Installation des Hybridspeichers auf mehreren Ebenen

„In der Regel werden Speicher dieser Größenordnung nicht in Gebäuden, sondern in See-Containern untergebracht“, erklärt Frederik Süllwald von Intilion. In diesem Fall wurden die Batteriebänke und weitere Komponenten in einem alten Bestandsgebäude installiert – aufgrund der Größe des Systems nicht nebeneinander, sondern auf unterschiedlichen Ebenen. Die Batterieracks stehen beispielsweise in dem Raum einer alten Kraftwerks-Schaltanlage. Die Schaltschränke hat Intilion dagegen im Keller unter dem Batterieraum aufgebaut. Während die Umrichter und die Trafos in einem eigenen Traforaum auf dem Innenhof arbeiten, hat der Speicherhersteller die E-Heizer in der alten Turbinenhalle installiert. „Der Aufbau und die Verschaltung des Speichersystems waren sehr herausfordernd“, schildert Süllwald.

Die einzelnen Anlagenteile hatte Intilion vorher montiert, miteinander verbunden und aufeinander abgestimmt. Im Vorfeld waren alle Anlagenteile – Batterien, Transformatoren, Umrichter und E-Heizer – einzeln getestet worden. Anschließend haben die Projektpartner das Zusammenspiel überprüft.

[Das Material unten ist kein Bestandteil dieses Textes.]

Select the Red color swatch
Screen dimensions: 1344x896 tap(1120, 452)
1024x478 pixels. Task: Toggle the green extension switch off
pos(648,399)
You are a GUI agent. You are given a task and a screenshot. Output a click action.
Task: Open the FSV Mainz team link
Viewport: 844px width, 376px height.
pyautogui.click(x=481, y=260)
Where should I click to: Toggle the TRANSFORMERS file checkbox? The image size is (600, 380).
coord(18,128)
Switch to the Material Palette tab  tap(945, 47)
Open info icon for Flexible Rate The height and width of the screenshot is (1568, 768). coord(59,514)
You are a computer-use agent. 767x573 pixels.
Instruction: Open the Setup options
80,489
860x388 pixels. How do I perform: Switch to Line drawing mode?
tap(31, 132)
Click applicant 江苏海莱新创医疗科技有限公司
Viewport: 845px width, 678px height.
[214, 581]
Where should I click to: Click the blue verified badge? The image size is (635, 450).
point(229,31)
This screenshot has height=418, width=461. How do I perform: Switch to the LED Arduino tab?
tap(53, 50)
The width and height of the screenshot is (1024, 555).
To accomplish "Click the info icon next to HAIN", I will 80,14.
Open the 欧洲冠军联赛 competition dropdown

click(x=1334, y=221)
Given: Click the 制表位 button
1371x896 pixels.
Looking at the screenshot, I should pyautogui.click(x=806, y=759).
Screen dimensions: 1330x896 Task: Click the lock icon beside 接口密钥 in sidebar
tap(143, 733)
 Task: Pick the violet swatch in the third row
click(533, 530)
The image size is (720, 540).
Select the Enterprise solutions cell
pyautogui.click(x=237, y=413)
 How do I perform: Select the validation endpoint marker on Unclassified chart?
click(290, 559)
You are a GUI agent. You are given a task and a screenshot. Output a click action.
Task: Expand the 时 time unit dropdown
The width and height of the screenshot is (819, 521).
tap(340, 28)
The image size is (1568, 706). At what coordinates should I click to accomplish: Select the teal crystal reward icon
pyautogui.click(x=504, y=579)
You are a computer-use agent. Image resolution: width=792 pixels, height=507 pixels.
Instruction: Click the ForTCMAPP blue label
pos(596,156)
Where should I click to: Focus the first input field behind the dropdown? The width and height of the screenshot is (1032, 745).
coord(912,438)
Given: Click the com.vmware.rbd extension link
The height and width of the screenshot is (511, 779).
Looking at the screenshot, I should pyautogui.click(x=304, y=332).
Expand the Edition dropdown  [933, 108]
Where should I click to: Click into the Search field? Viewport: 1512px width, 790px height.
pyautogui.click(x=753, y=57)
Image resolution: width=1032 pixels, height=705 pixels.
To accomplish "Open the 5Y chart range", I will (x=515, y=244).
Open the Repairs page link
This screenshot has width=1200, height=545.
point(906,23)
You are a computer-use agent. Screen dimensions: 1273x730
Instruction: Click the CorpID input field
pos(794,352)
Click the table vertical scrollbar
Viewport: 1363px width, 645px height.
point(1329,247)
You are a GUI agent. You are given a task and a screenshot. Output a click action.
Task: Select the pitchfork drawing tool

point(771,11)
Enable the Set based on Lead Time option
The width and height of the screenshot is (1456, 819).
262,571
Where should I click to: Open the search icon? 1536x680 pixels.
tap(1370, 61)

„Der Innenaufbau beweist auch, dass die Stadtwerke unserem Brandschutzkonzept vertrauen“, ergänzt Frederik Süllwald. In dem Gebäude befinden sich einige Büros, die Leitwarte und die Energieerzeugung. Die Projektpartner haben daher ein besonderes Augenmerk auf die Brandsicherheit gelegt und Intilions Brandschutzrack verbaut. „Das mechanische Gehäuse verhindert zuverlässig, dass sich ein Zellbrand auf das Gesamtsystem auswirkt.“

Vermarktung am Regelenergiemarkt

Seit April 2021 vermarkten die Stadtwerke Bielefeld die Energie des Hybridspeichers im PRL-Markt des Übertragungsnetzbetreibers (ÜNB) Tennet. Im Sommer dieses Jahres hat Intilion das Zusammenspiel aus E-Heizer und Batterie und die dazugehörigen Regelparameter erneut angepasst und die präqualifizierte Leistung um 180 Kilowatt erhöht, was die Wirtschaftlichkeit weiter steigere.

Für die erneute Präqualifizierung, bei der unter anderem die Leistungsdaten, die Spannungsebene und die Bilanzkreiszugehörigkeit an den ÜNB übermittelt werden, hat Intilion die geforderte Betriebsfahrt – eine sogenannte Doppelhöckerkurve – absolviert. Dabei gelang es dem Unternehmen, die gewünschten 7,5 Megawatt innerhalb von 30 Sekunden mit E-Heizer und Batterie auszuregeln und diese über die gesamte Erbringungsphase konstant zu halten.

„Mit der Betriebsfahrt haben wir die Bedingungen für die positive SRL und die positive PRL erfüllt“, erläutert Süllwald. Die negative PRL musste nicht erneut präqualifiziert werden, da diese schon bei der ersten Präqualifizierung im November 2020 erfolgreich mit 7,5 Megawatt abgeschlossen werden konnte. Nach Auswertung der Messdaten können die Stadtwerke Bielefeld den Speicher jetzt am Regelmarkt mit 7,5 Megawatt für Primärregelleistung (PRL) und Sekundärregelleistung (SRL) vermarkten.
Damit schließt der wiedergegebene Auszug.